The following recipe can serve four. As is typical of most of my recipes, I give you the steps in the order that I do things, so that the ingredients come together at once, which is easy if this is all you're preparing, which would be more than adequate for lunch.

Aubergine and Fennel Seed Fettuccine

2 tablespoons olive oil, divided use
1 1/2 tablespoons fennel seeds
500g/16oz aubergine, cut into bite-size pieces
salt & pepper
150ml/5fl. oz cream/heavy cream
1/4 cup parmesan, grated
1 1/2 tablespoons fennel fronds, chopped
350g/12oz fettuccine
extra parmesan (prepared with a vegetable peeler) and fennel fronds (chopped)

1) Boil water that is heavily seasoned with salt in a large pot.
2) Heat 1/2 tablespoon olive oil over medium heat.
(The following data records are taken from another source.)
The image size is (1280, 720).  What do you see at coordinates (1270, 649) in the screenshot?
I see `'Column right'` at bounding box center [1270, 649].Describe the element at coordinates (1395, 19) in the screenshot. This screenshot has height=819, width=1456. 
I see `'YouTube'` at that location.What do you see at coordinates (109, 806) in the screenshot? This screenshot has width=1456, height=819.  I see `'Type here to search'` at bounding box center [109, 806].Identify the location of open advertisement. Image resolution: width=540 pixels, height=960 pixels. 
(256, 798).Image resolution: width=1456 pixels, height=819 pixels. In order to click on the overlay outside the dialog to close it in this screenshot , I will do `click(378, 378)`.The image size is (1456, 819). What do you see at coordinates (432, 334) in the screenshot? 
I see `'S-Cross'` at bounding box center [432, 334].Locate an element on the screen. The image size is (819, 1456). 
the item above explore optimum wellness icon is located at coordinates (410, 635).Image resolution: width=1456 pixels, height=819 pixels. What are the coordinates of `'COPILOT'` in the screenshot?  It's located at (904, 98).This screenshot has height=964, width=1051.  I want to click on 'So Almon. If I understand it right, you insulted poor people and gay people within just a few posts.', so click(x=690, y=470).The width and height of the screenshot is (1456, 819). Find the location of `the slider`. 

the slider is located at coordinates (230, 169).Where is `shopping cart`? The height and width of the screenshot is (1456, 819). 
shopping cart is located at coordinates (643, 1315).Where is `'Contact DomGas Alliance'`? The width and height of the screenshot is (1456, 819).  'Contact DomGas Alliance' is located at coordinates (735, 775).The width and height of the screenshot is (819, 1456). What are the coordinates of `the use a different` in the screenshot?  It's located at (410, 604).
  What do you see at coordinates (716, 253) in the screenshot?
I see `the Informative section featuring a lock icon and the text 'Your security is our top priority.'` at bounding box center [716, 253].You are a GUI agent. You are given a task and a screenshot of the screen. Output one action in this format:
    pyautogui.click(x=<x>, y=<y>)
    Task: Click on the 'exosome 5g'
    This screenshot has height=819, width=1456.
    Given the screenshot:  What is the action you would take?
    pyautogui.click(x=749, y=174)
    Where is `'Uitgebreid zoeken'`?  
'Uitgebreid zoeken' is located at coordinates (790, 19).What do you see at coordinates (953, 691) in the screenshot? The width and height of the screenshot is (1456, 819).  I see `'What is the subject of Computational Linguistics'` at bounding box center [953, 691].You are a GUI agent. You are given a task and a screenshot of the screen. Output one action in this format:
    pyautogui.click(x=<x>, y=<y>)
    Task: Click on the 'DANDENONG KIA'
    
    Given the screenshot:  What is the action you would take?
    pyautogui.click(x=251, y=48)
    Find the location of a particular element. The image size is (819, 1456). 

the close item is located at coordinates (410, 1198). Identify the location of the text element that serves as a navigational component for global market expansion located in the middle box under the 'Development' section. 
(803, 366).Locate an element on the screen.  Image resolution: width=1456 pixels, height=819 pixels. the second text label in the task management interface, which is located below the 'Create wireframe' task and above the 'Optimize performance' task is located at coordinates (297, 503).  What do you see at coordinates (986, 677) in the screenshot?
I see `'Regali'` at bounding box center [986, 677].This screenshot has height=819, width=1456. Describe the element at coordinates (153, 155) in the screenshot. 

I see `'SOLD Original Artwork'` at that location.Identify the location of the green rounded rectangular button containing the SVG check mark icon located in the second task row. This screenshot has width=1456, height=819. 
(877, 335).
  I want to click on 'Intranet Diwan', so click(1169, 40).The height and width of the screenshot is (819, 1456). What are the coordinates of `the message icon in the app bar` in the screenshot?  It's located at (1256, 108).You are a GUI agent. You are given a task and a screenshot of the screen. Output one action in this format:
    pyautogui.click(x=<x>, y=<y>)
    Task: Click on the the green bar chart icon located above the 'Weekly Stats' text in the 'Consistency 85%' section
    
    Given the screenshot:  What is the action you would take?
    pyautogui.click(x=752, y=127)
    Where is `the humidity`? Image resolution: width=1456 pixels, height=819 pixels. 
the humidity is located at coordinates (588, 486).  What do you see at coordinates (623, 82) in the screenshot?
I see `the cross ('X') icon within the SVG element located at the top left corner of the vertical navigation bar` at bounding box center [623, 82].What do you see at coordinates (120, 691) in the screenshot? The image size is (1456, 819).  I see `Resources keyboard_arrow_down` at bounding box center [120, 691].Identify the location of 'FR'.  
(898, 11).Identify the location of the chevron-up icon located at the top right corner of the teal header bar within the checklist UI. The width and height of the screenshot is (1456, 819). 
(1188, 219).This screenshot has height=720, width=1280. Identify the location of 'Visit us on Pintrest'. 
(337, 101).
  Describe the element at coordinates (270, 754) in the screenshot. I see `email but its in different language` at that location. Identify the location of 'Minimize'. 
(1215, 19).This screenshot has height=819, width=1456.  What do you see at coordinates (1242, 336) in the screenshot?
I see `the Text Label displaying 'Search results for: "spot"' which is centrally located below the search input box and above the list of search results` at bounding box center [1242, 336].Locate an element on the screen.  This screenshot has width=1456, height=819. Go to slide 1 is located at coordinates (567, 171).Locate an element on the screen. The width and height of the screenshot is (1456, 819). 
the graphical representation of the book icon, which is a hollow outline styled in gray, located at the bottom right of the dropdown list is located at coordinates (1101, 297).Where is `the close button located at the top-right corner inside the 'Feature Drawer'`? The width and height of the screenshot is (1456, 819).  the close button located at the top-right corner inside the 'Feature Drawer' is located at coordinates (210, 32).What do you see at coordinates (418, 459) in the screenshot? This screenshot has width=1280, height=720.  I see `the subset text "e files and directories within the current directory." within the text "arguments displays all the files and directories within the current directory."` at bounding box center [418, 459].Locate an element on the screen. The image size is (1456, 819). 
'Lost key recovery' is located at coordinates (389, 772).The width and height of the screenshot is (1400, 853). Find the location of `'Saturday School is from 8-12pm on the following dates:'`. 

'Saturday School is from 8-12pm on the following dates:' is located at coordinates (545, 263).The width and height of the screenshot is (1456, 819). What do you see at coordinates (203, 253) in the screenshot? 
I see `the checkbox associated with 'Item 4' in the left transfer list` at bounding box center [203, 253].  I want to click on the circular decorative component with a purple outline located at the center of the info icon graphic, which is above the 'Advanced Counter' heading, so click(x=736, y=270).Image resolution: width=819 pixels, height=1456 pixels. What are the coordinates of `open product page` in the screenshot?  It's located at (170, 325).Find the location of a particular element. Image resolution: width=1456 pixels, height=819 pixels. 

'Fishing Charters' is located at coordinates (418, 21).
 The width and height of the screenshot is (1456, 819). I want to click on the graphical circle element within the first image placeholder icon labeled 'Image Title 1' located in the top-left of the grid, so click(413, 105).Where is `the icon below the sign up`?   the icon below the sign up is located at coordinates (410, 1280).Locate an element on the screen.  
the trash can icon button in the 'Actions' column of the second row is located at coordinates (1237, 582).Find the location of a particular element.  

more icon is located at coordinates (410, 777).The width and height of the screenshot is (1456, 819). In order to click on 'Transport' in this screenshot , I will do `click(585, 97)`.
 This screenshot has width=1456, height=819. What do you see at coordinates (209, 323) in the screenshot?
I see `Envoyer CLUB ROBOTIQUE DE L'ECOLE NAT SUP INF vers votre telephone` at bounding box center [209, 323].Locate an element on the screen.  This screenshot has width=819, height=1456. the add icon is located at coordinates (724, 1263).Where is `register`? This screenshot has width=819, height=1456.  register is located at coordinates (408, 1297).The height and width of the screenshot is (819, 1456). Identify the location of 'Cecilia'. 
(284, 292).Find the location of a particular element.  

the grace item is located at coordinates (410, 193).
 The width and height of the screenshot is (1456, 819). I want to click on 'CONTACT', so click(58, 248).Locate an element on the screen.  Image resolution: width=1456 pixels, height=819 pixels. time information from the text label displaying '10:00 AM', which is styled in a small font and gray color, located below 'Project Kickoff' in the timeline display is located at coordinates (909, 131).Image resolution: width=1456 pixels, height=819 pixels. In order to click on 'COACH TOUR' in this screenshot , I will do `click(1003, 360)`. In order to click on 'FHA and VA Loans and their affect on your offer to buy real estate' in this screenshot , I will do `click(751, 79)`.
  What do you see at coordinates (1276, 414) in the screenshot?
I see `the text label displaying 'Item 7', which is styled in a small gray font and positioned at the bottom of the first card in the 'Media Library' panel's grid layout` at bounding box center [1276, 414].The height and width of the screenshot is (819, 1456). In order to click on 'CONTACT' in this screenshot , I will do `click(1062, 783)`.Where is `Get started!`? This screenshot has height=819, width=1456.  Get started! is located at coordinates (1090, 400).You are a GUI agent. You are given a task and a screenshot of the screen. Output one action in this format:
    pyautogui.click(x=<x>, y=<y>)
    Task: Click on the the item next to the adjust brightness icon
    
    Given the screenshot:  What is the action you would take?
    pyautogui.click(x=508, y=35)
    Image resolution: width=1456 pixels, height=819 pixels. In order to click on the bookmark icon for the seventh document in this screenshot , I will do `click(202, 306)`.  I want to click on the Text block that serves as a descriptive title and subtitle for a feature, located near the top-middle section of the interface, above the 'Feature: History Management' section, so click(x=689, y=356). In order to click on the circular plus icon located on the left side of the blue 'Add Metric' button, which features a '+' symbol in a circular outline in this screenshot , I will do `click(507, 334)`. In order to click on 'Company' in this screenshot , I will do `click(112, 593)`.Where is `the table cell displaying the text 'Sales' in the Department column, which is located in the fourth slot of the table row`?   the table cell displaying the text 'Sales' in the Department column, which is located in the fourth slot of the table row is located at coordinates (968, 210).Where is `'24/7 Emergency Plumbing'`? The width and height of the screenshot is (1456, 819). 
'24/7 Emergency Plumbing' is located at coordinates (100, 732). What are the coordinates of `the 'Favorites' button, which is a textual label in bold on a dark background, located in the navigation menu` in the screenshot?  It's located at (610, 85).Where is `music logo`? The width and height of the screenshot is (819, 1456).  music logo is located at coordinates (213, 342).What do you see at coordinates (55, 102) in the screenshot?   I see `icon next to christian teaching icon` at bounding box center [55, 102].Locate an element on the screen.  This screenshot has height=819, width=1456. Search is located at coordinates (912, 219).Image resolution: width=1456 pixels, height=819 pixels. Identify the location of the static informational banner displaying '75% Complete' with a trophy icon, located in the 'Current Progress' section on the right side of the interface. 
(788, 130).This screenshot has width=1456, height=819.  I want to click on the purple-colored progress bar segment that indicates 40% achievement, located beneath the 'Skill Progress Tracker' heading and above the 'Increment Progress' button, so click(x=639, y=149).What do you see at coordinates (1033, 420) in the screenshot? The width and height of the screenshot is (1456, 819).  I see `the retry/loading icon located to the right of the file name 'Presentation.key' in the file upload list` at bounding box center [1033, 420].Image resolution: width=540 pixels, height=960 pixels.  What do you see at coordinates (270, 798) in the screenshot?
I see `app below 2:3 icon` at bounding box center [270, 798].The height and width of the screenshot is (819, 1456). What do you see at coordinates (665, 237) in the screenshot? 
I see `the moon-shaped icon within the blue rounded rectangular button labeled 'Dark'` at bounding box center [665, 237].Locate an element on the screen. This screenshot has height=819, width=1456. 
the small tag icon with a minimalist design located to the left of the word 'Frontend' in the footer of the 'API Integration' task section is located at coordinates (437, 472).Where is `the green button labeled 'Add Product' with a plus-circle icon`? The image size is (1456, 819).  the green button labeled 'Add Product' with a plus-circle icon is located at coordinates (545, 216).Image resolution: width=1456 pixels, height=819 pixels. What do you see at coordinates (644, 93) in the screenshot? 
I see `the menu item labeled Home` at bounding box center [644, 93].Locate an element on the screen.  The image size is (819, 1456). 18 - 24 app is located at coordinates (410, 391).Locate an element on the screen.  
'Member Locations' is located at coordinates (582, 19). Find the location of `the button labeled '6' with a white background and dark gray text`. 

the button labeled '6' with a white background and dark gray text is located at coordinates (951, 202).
Add fennel seeds.
3) When the seeds give off an aroma, add the rest of the olive oil and the aubergine pieces. Toss together and cook until aubergine is very soft - 10 to 15 minutes.
4) In the meantime, the water should be boiling, so add pasta to the water. Follow the instructions of the pasta your purchase, if you do not make it yourself, as to when your chosen pasta should be al dente, or to your liking if you prefer it without the slightest resistance.
5) Season aubergine with salt and pepper.
6) Add the cream and parmesan over a very low heat.
7) When the cream bubbles lightly, remove from the heat and add fennel fronds. Stir to combine.
8) By now the pasta should be ready, so drain it in a colander and then add it to the creamy aubergine. Toss together and serve with shavings of parmesan and a scattering of chopped fennel fronds.


Well, only if you enjoy the aroma and finish attributed to anethole as I do - fennel, licorice, star anise, sambuca, you name it. Luscious, earthy, smacking of early Autumn in Oceania, this comforts without any gastronomic suffocation. Of course, the perfect match is Sicilian nero d'avola, which is typically medium of body with notes of figs and pepper.

While I eagerly anticipate the Fall bounty to come, I particularly love being caught in-between seasons and blurring boundaries.